(Data items)
=== Section Start ===

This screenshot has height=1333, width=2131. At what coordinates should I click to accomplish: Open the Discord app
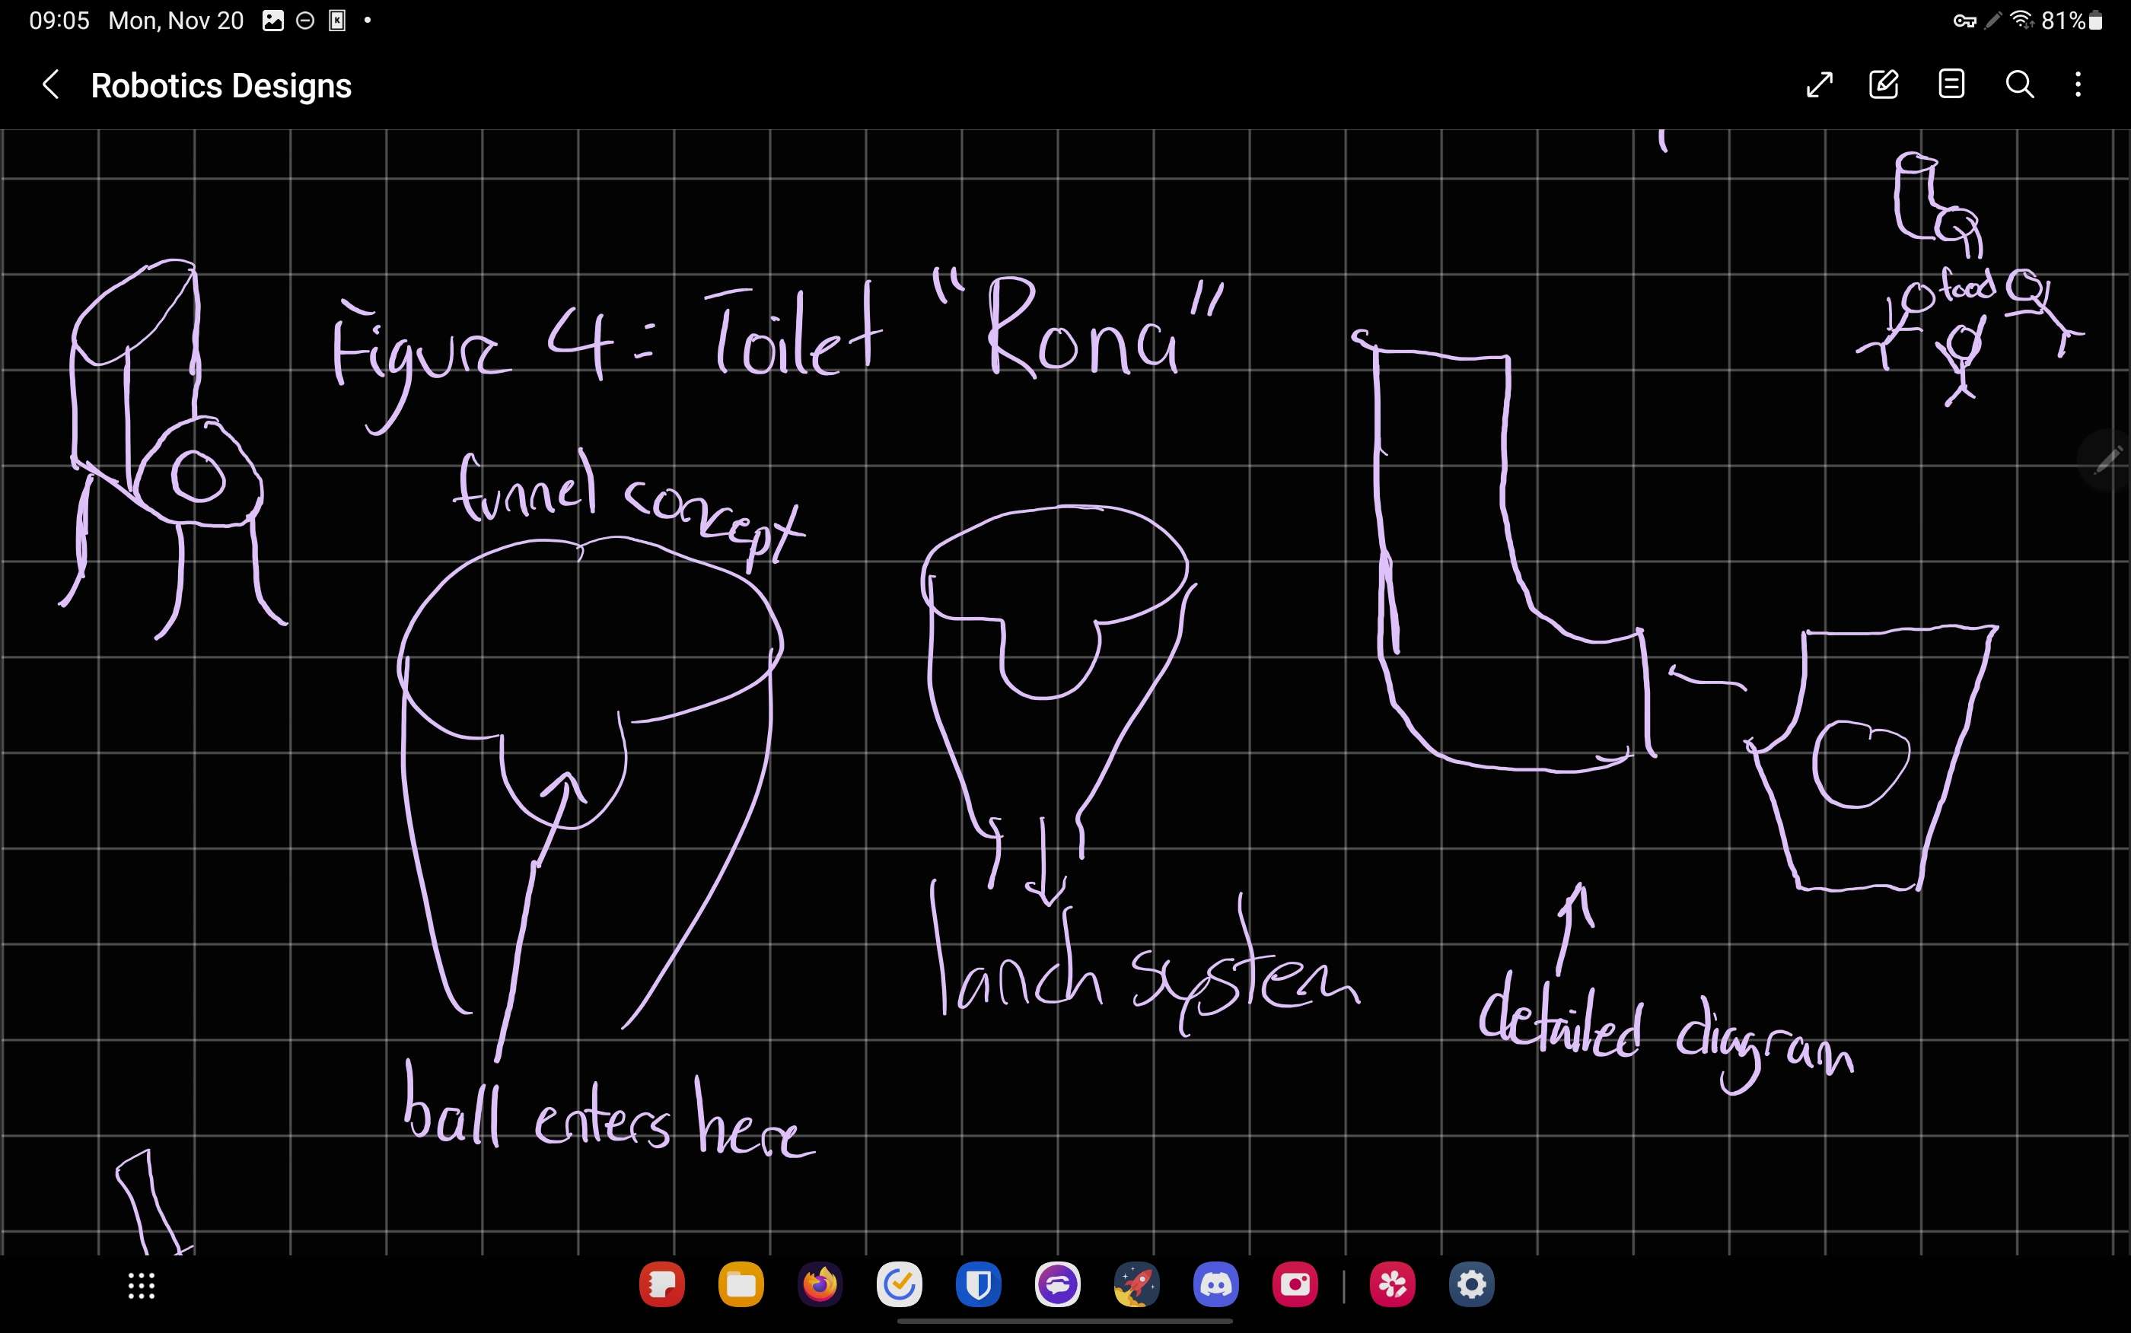click(1216, 1285)
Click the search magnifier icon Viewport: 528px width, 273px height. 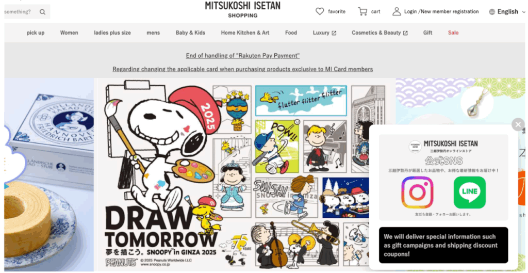point(42,12)
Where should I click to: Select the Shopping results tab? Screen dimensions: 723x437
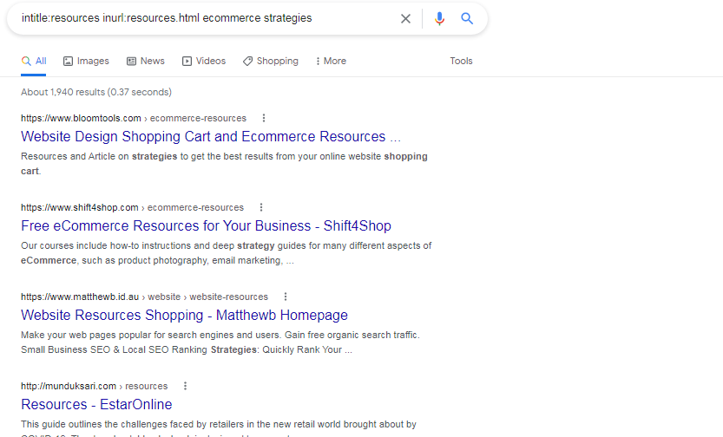[x=270, y=61]
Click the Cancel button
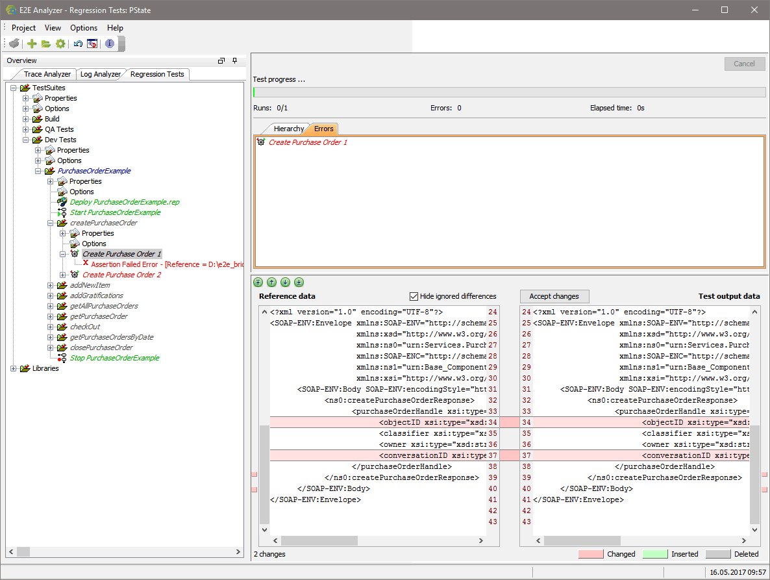Viewport: 770px width, 580px height. (744, 64)
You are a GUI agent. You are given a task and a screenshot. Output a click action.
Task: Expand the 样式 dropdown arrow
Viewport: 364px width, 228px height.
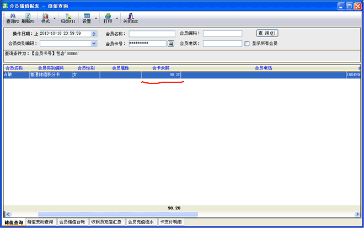click(55, 18)
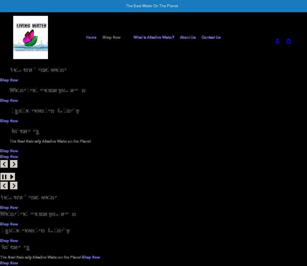Click the previous slide arrow
Image resolution: width=307 pixels, height=266 pixels.
[4, 164]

=== Section End ===

## ACTIVITY
Above are the records; set down exactly the lines from the line containing "Where should I" through their last line, leaving every picture out.

## TASK RESULT
Where should I click to: Select the Shopping results tab? Screen dimensions: 723x437
[x=270, y=61]
Click the Cancel button
Viewport: 770px width, 580px height. (744, 64)
You are a GUI agent. You are given a task and a screenshot. Output a click action.
Task: Expand the 样式 dropdown arrow
Viewport: 364px width, 228px height.
click(55, 18)
Click the previous slide arrow
Image resolution: width=307 pixels, height=266 pixels.
[4, 164]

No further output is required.